Hmm, your model is very simple @shakasaki. I wonder if the bottleneck is PyMC trying to store the draws / sampling stats in a common memory (I don’t remember exactly how that’s being done right now), and the sampling itself is trivially fast.

Would need to dig up a bit of that code.

The model above is just to point out the time-lag I observe when invoking my custom likelihood model, which is more complicated and takes about a second to compute, so inference times go up to a few weeks for me. There I observe the same thing though, more chains and cores increases linearly the inference time. Thanks for looking into it!

@shakasaki Yeah I meant the reason for the non-linear time could be completely different between this simple model (maybe writing IO) and your complex model (maybe PyTensor multi-core Ops)

I was also thinking that this could be the reason, so I tried just “stalling” the operation on the forward model by adding a pause. I modified the blackbox likelihood function from my first post to the following:

def forward_model(A, B):
    time.sleep(0.1)
    return (A - B) ** 2

Not sure if this is a valid test, but it certainly slows down the inference to hours. I run this with 6, 12 and 18 cores on a server and still the inference time increases linearly with core number. The forward model now is “slow” so the ratio between calculation time and IO time should be high, and it seems that parallelization does not really help here. If you think of a better test I can run it on the server with up to 48 cores, to test whether parallel chains are actually running.

That’s a good test!

CC @aseyboldt any ideas?

1 Like

I think the original model is so small, that the parallelization doesn’t do anything useful.
If we try something a bit more costly it does:

with pm.Model() as model:
    x = pm.Normal("x", shape=(50, 50))
----------------
◆ **WRITTEN TASK 1**: Print the part of the PyMC sampling thread between "I was also thinking" and "time.sleep(0.1)", inclusive.
◆ **WRITTEN TASK 2**: Resume the PyMC sampling thread from the point where it ends.
The data below have no connection to the PyMC sampling thread.

◆ **Records from a dataset**:
----------------
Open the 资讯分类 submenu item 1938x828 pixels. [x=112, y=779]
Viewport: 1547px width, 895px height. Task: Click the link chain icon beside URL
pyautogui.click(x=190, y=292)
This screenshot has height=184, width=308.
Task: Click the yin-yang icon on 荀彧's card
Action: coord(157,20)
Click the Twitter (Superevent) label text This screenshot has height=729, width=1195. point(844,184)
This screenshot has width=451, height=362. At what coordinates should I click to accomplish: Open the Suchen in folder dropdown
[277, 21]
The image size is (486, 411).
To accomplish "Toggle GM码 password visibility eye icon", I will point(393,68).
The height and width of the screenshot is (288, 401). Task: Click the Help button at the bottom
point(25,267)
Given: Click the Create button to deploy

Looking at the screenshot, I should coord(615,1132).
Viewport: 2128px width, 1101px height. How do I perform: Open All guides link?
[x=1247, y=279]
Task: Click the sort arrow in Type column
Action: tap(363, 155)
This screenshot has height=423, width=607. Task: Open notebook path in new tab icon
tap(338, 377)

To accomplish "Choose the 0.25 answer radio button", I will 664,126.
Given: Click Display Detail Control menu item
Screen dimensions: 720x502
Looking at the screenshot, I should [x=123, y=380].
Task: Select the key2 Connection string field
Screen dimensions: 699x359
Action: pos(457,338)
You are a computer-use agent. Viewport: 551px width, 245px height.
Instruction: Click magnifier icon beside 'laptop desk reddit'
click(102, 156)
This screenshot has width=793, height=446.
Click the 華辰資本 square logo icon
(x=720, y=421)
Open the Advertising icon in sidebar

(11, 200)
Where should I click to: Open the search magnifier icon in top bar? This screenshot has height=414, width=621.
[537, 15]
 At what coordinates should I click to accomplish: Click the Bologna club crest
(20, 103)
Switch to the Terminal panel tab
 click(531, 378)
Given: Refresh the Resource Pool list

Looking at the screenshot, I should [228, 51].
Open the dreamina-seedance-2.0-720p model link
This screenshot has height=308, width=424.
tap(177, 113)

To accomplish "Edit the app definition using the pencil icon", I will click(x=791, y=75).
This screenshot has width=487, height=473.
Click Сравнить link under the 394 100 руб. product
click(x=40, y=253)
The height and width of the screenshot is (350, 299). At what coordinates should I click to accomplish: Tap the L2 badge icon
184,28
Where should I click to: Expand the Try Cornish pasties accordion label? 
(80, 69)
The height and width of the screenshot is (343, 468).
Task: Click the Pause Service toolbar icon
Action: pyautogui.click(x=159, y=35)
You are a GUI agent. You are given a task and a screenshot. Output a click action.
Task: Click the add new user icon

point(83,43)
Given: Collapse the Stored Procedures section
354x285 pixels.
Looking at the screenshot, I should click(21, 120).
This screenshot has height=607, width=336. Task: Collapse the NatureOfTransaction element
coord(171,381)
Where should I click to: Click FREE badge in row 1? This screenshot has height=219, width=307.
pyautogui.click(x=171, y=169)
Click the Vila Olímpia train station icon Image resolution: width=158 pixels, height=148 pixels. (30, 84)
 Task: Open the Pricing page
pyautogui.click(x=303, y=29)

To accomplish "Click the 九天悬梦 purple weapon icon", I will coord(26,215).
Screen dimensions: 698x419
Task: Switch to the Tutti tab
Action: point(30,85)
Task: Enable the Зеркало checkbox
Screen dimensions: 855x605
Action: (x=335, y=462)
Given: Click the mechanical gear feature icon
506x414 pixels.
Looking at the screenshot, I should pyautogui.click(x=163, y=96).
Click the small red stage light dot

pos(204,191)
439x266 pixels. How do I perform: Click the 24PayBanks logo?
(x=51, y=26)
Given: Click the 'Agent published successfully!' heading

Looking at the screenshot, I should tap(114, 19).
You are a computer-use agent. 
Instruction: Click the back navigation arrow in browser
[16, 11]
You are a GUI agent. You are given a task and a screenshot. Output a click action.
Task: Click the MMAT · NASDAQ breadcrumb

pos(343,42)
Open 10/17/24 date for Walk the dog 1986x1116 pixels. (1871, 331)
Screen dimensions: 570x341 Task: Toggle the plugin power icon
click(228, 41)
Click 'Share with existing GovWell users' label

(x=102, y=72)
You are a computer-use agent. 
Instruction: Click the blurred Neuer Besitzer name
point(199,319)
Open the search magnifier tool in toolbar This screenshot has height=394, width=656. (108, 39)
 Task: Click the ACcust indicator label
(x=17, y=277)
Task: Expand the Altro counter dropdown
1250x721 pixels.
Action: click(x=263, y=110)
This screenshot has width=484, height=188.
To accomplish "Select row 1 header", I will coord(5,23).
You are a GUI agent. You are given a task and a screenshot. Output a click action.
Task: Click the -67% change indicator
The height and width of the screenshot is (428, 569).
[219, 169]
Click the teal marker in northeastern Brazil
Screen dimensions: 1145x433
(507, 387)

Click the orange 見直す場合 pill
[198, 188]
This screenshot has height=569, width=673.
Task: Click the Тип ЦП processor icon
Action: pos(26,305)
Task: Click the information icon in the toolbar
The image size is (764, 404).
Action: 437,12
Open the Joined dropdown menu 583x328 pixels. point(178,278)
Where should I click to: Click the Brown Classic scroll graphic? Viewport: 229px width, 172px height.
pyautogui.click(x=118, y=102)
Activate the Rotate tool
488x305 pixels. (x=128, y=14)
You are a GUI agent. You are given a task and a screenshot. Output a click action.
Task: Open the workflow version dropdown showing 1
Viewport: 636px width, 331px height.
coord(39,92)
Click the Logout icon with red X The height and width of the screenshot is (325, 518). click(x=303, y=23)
----------------
◆ **FINAL ANSWER 1**:
I was also thinking that this could be the reason, so I tried just “stalling” the operation on the forward model by adding a pause. I modified the blackbox likelihood function from my first post to the following:

def forward_model(A, B):
    time.sleep(0.1)

◆ **FINAL ANSWER 2**:
    y = pt.linalg.solve(x + x.T, np.ones(50)).sum()
    pm.Normal("y", mu=y, observed=100.)

times = []
for cores in [1, 4, 8]:
    start = time.time()
    with model:
        pm.sample(cores=cores, chains=cores, tune=100, draws=100, compute_convergence_checks=False)
    end = time.time()
    times.append(end - start)

This gives me [68.90292978286743, 92.38360643386841, 97.97894310951233], so sampling just one chain is a bit faster than the others, but not much. (Probably because a single core doesn’t produce as much heat, so it can run faster, and because the later times have to wait for the slowest chain to finish?)

Predicting speedups from parallelization is always a bit tricky. Maybe what helps is a bit of background about what’s going one behind the scenes:

  1. When we call pm.sample we first compile the pytensor functions needed for the sampler. This can easily take a couple of seconds, but there is some caching going on, so usually it will be relatively fast.
  2. We start one new process per chain (not core!), serialize the sampler functions, send them to the new processes and each of those will unserialize them then. The processes then just wait to be told to do something.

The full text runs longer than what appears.